Swap every "Screen dimensions" in the records below for "Screen size" and write all the lines out again, leaving everything else unchanged.

---------- DATASET RECORDS

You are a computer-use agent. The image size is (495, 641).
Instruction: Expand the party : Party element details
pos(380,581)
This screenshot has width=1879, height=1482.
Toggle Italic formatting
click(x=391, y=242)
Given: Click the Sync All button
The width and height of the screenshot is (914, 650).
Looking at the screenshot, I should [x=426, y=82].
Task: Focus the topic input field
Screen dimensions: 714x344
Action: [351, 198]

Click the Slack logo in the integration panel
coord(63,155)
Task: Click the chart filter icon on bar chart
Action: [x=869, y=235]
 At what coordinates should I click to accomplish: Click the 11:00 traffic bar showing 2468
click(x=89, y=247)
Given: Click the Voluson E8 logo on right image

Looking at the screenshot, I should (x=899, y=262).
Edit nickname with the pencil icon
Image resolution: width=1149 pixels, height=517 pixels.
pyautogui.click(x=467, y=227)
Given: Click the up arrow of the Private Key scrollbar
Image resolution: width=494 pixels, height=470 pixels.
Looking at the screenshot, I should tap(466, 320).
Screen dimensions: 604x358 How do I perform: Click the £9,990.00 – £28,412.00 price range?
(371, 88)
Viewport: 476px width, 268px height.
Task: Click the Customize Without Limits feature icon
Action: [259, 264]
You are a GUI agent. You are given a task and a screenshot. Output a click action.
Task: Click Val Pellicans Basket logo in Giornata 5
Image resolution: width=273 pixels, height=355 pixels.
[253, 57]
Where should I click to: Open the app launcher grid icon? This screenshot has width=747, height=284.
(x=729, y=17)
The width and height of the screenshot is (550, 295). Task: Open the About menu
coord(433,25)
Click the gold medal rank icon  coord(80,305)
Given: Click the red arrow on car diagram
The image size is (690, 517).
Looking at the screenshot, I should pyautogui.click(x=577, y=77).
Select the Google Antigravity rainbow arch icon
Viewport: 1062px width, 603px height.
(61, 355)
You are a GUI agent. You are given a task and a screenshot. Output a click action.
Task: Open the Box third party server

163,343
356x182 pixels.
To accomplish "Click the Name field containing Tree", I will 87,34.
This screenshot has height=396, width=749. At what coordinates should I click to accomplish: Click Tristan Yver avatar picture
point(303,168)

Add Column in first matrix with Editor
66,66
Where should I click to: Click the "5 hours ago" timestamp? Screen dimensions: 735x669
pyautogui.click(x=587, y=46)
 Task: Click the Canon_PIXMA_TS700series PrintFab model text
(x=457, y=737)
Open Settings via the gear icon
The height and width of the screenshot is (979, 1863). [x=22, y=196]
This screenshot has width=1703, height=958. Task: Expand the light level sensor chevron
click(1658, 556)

--------------------

ANSWER BELOW
You are a computer-use agent. The image size is (495, 641).
Instruction: Expand the party : Party element details
pos(380,581)
This screenshot has width=1879, height=1482.
Toggle Italic formatting
click(x=391, y=242)
Given: Click the Sync All button
The width and height of the screenshot is (914, 650).
Looking at the screenshot, I should [x=426, y=82].
Task: Focus the topic input field
Screen size: 714x344
Action: [351, 198]

Click the Slack logo in the integration panel
coord(63,155)
Task: Click the chart filter icon on bar chart
Action: [x=869, y=235]
 At what coordinates should I click to accomplish: Click the 11:00 traffic bar showing 2468
click(x=89, y=247)
Given: Click the Voluson E8 logo on right image

Looking at the screenshot, I should (x=899, y=262).
Edit nickname with the pencil icon
Image resolution: width=1149 pixels, height=517 pixels.
pyautogui.click(x=467, y=227)
Given: Click the up arrow of the Private Key scrollbar
Image resolution: width=494 pixels, height=470 pixels.
Looking at the screenshot, I should tap(466, 320).
Screen size: 604x358 How do I perform: Click the £9,990.00 – £28,412.00 price range?
(371, 88)
Viewport: 476px width, 268px height.
Task: Click the Customize Without Limits feature icon
Action: [259, 264]
You are a GUI agent. You are given a task and a screenshot. Output a click action.
Task: Click Val Pellicans Basket logo in Giornata 5
Image resolution: width=273 pixels, height=355 pixels.
[253, 57]
Where should I click to: Open the app launcher grid icon? This screenshot has width=747, height=284.
(x=729, y=17)
The width and height of the screenshot is (550, 295). Task: Open the About menu
coord(433,25)
Click the gold medal rank icon  coord(80,305)
Given: Click the red arrow on car diagram
The image size is (690, 517).
Looking at the screenshot, I should pyautogui.click(x=577, y=77).
Select the Google Antigravity rainbow arch icon
Viewport: 1062px width, 603px height.
(61, 355)
You are a GUI agent. You are given a task and a screenshot. Output a click action.
Task: Open the Box third party server

163,343
356x182 pixels.
To accomplish "Click the Name field containing Tree", I will 87,34.
This screenshot has height=396, width=749. At what coordinates should I click to accomplish: Click Tristan Yver avatar picture
point(303,168)

Add Column in first matrix with Editor
66,66
Where should I click to: Click the "5 hours ago" timestamp? Screen size: 735x669
pyautogui.click(x=587, y=46)
 Task: Click the Canon_PIXMA_TS700series PrintFab model text
(x=457, y=737)
Open Settings via the gear icon
The height and width of the screenshot is (979, 1863). [x=22, y=196]
This screenshot has width=1703, height=958. Task: Expand the light level sensor chevron
click(1658, 556)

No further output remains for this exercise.